In January 1788, the First Fleet arrived in New South Wales, Australia and a thousand British men and women encountered the people who would be their new neighbors. Dancing with Strangers tells the story of what happened between the first British settlers of Australia and these Aborigines. Inga Clendinnen interprets the earliest written sources, and the reports, letters and journals of the first British settlers in Australia. She reconstructs the difficult path to friendship and conciliation pursued by Arthur Phillip and the local leader 'Bennelong' (Baneelon) that was ultimately destroyed by the assertion of profound cultural differences. A Prize-winning archaeologist, anthropologist and historian of ancient Mexican cultures, Inga Clendinnen has spent most of her teaching career at La Trobe University in Bundoora, Australia. Ambivalent Conquests: Maya and Spaniard in Yucatan (Cambridge, 1989) and Aztecs: An Interpretation (Cambridge, 1995) are two of her best-known scholarly works; Tiger's Eye: A Memoir, (Scribner, 2001) describes her battle against liver cancer. Reading the Holocaust (Cambridge, 2002) explores World War II genocide from various perspectives.
The book arrived much more quickly than I had anticipated and is in excellent condition. Many thanks.
`People always look most alike when we know them least'
Published by Thriftbooks.com User , 17 years ago
This is a thoughtful, insightful look at the initial contacts between Australia's indigenous people and members of the First Fleet in 1788. There is an intense curiosity, both within this book and in the snippets of evidence from the primary documents Ms Clendinnen refers to, about the meanings of the human interactions observed.
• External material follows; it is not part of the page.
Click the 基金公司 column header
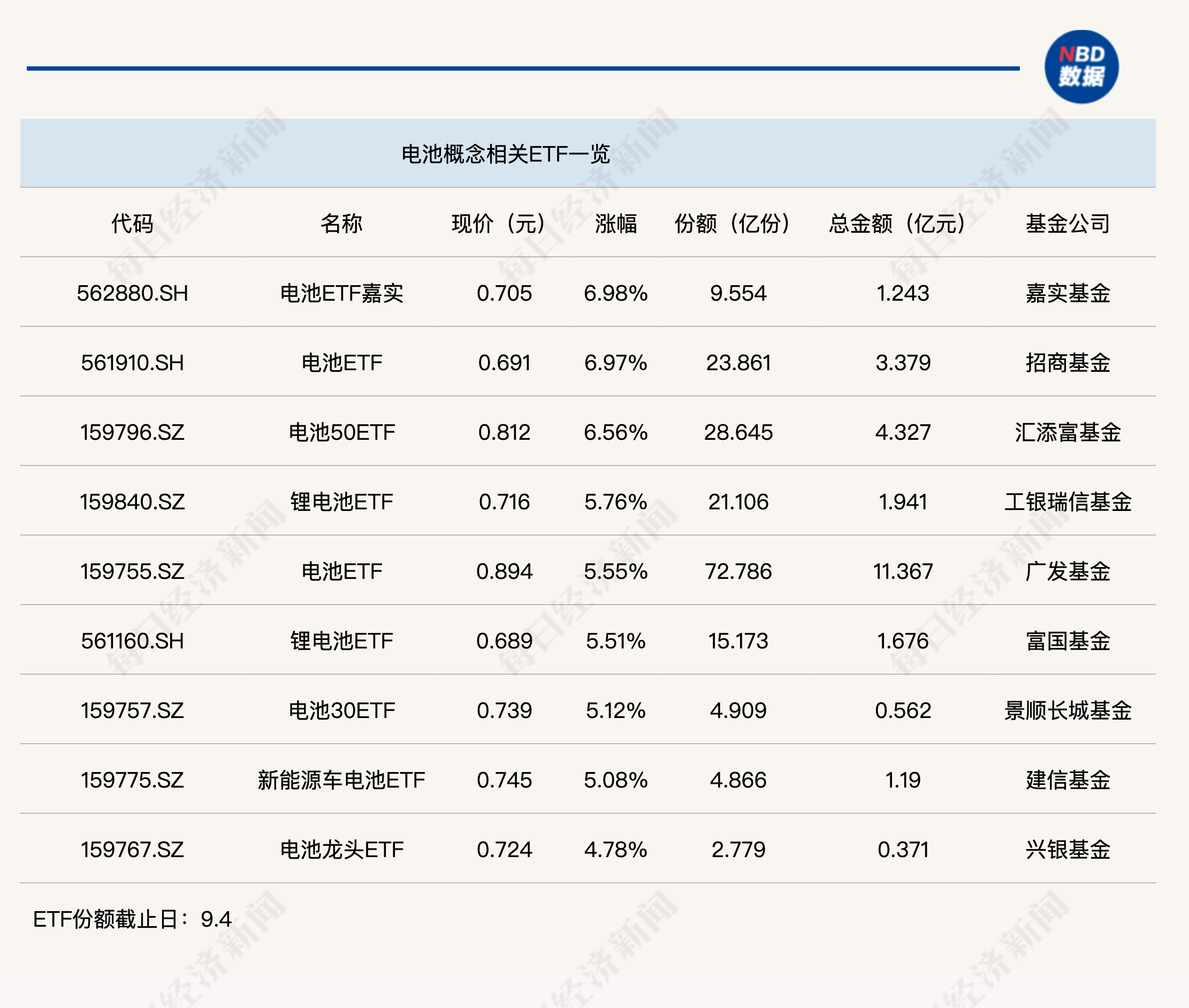click(x=1068, y=223)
Reading through the snippets from Watkin Tench, David Collins, William Bradley and others offers insights into the impacts of foreign cultures on each other. `Our first shared Australian story is a tragedy of animated imagination, determined friendship and painfully dying hopes.' One of the tragedies is in the way we view history. Written records, with their framework of events and theories of causation speak for themselves in ways that oral traditions, especially by those dispossessed, often cannot. At the end of her book, Ms Clendinnen writes: `Here in this place, I think, we are all Australians now.' I am not sure that we are there yet, but there is renewed hope that we can be. This book is well worth reading for its insights into those initial contacts. Jennifer Cameron-Smith
Excellent history !
Published by Thriftbooks.com User , 18 years ago
Inga Clendinnen, one of Australia's most influential historians has written a gripping account of the relationship between the members of the First Fleet and the local "Australians" (as Clendinnen calls the aborigines). She uses the old reports and journals of the crew as source material. The result is a surprising peek at what really went on in those first 5 years, how Governor Arthur Phillip worked to establish friendly contacts, the clash of cultures so different from each other, and what happened to his efforts. Clendinnon is not as academic as she has been with prior works, but neither is this a beach read. It's a serious history book of real merit which also happens to be very well written.
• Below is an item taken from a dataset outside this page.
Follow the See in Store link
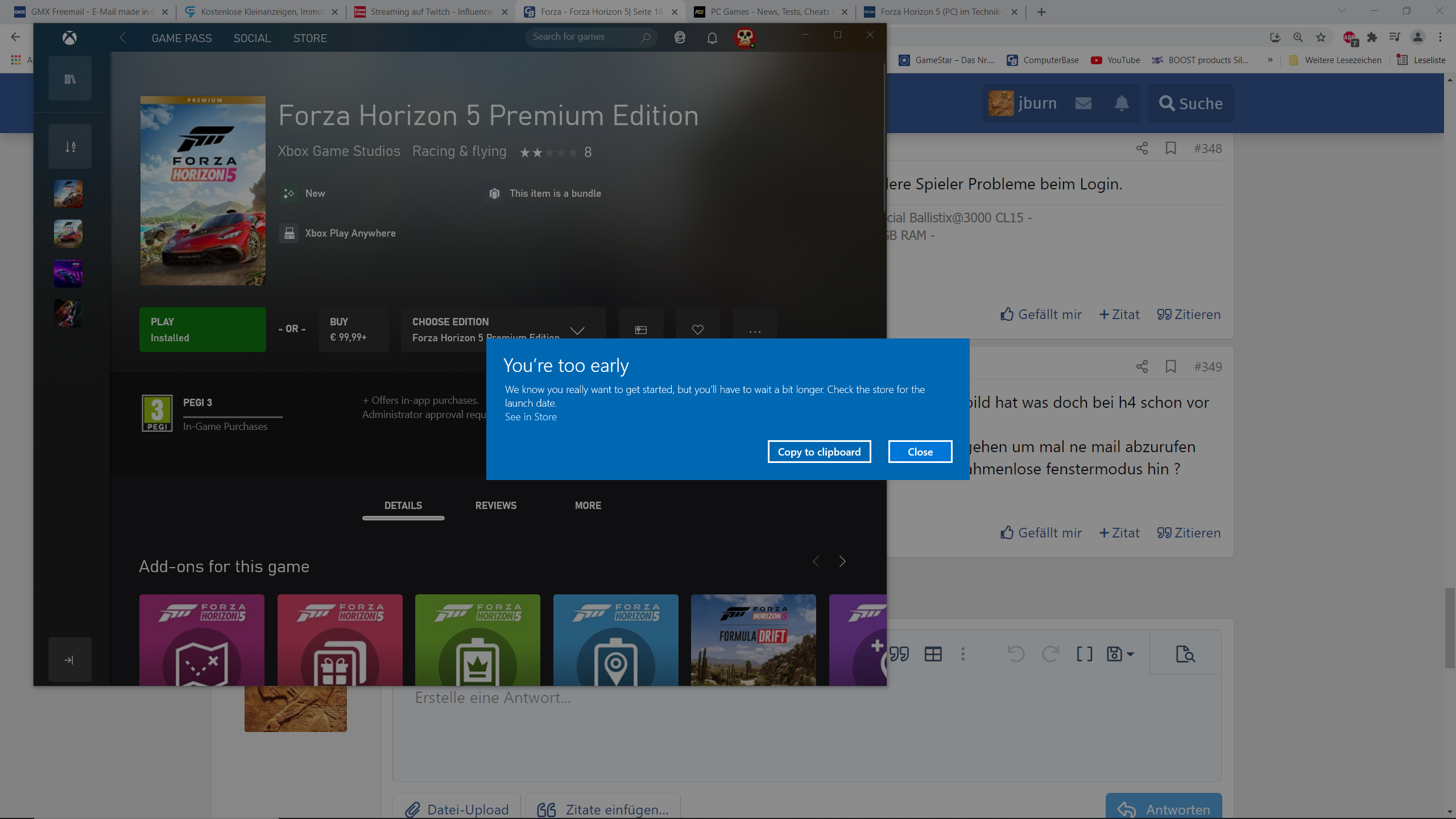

A Glimpse of How Things Might Have Been
Published by Thriftbooks.com User , 20 years ago
Inga Clendinnen's new book traces the history of contact between Aboriginal Australians and British colonisers from 1788-1800. Clendinnen has used a number of primary sources for her book, mainly journals kept by the British. By comparing different versions of the same events, she has - as far as is possible - excavated the facts of what actually happened from the subjective accounts they are embedded in. She has then applied the available anthropological knowledge about the Indigenous people of Sydney to interpret events and relationships through their Aboriginal cultural context. We meet a fascinating group of people, both British and Aboriginal, and learn about how they coped with their newfound situations, and how they forged relationships with each other. Most of all, we find a story of two very different cultures profoundly misunderstanding each other. However, we also find a fair and compassionate man in Australia's first Governor, Arthur Phillip. In the years from 1788-1792, his leadership was committed to treating the Aboriginal locals well, interacting with them as equals, and attempting to understand them. As Phillip leaves the colony and subsequent Governors are less committed to these ideals, we sense an opportunity lost, and glimpse a different set of possibilities for Australia. This is a beautifully written account of a period in Australia's history which reminds us that things could have turned out very differently for Aboriginal people.